Silicon photonics has matured over the last decade as a unique platform for highly miniaturized photonic integrated systems seamlessly integrated with electronics allowing the realization and commercialization of highly compact devices with ultrafast data transfer rates and significantly reduced power consumption. Although such submicron scale photonic and waveguide structures enable dense on-chip device integration, they also result in reduced efficiency in fiber-to-waveguide coupling mainly due to increased mode area mismatch. As a result, one of the key challenges faced in current technology platforms has been to efficiently couple light without additional fabrication, post-processing, and complex optical alignment.

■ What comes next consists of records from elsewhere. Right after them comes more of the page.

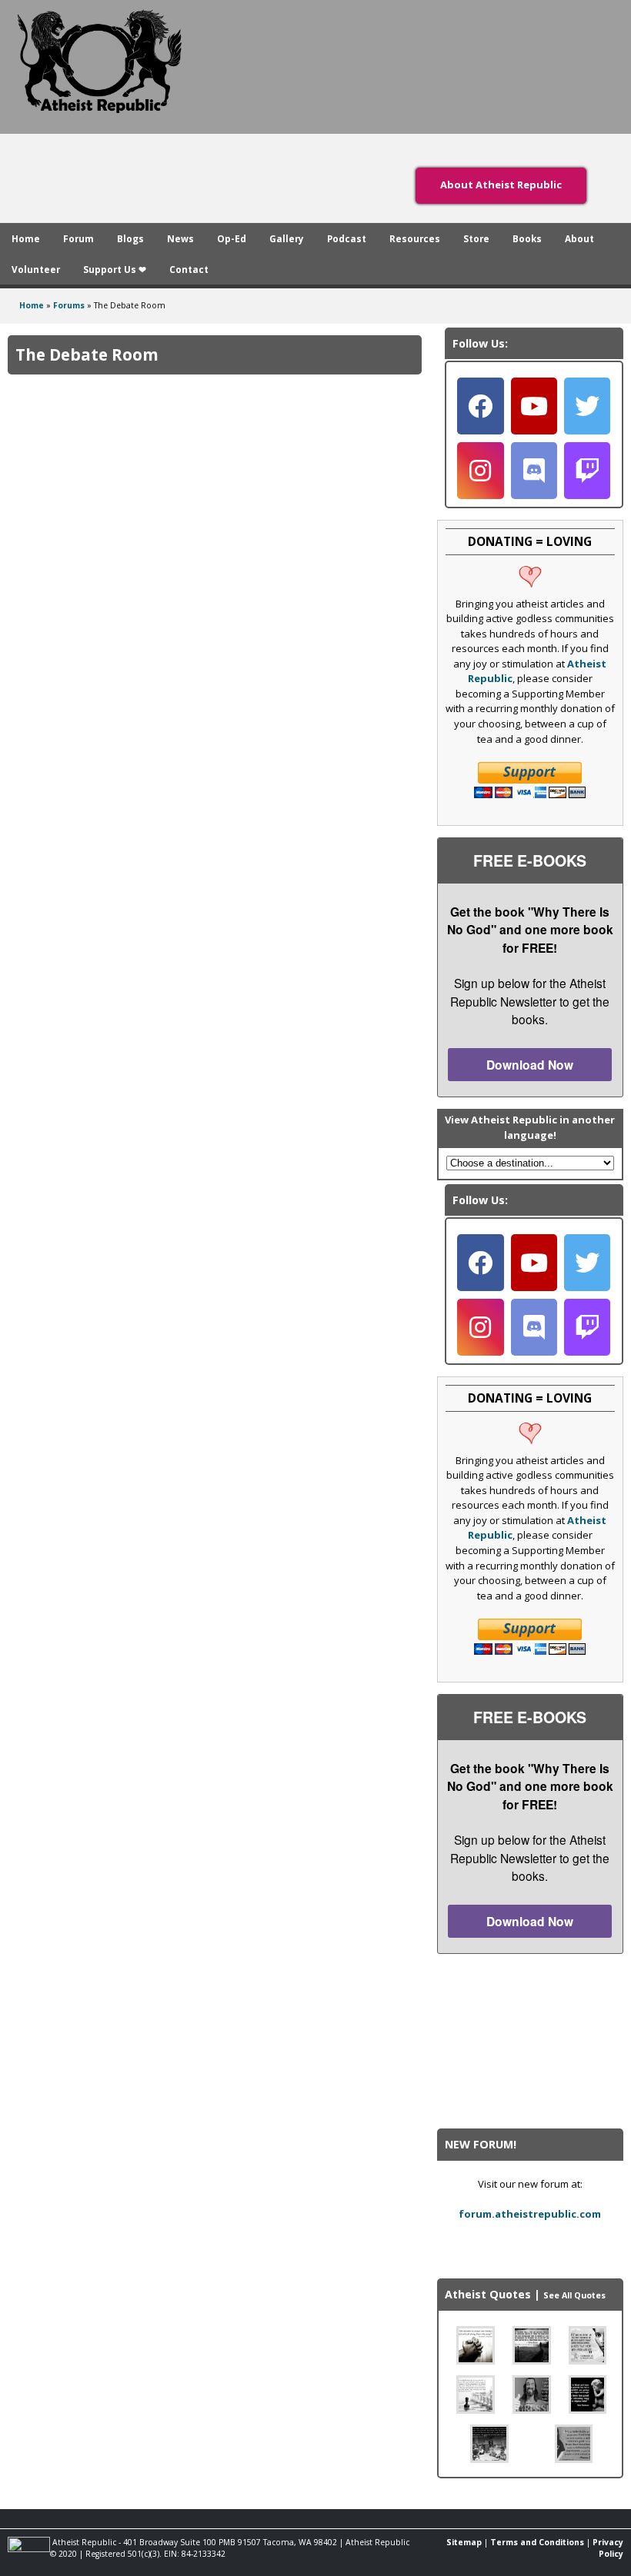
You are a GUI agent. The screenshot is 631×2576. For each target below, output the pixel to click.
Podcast (346, 238)
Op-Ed (231, 238)
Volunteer (36, 269)
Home (26, 238)
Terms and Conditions (537, 2542)
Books (527, 238)
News (180, 238)
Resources (414, 238)
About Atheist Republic (501, 184)
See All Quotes (574, 2295)
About (579, 238)
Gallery (286, 238)
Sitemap (464, 2542)
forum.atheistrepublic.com (530, 2214)
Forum (78, 238)
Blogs (130, 238)
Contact (189, 269)
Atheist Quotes (488, 2294)
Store (476, 238)
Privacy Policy (608, 2548)
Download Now (529, 1064)
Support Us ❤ (114, 269)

In-plane grating couplers (GC) have been a widely preferred coupling platform, mainly because of low fabrication costs, ease of alignment and high-level of flexibility in circuit design. A wide range of coupling platform designs have been investigated in the last decade including both passive and active designs. In passive design the coupling efficiency (CE) is fixed once the device is fabricated, however in active designs various tuning mechanism have been explored to modulate the CE, but at the expense of increased power consumption and reduced CE. Using inverse design techniques, we demonstrate CMOS compatible, reconfigurable phase change chalcogenide-on-insulator based apodised GC having maximized CE of more than 50% at λ=1550nm when the phase of the chalcogenide is in amorphous state. When the phase is switched to crystalline state, a near zero CE is shown allowing the design to be both non-volatile and reversibly reconfigurable with highest transmission modulation contrast of more than 50db.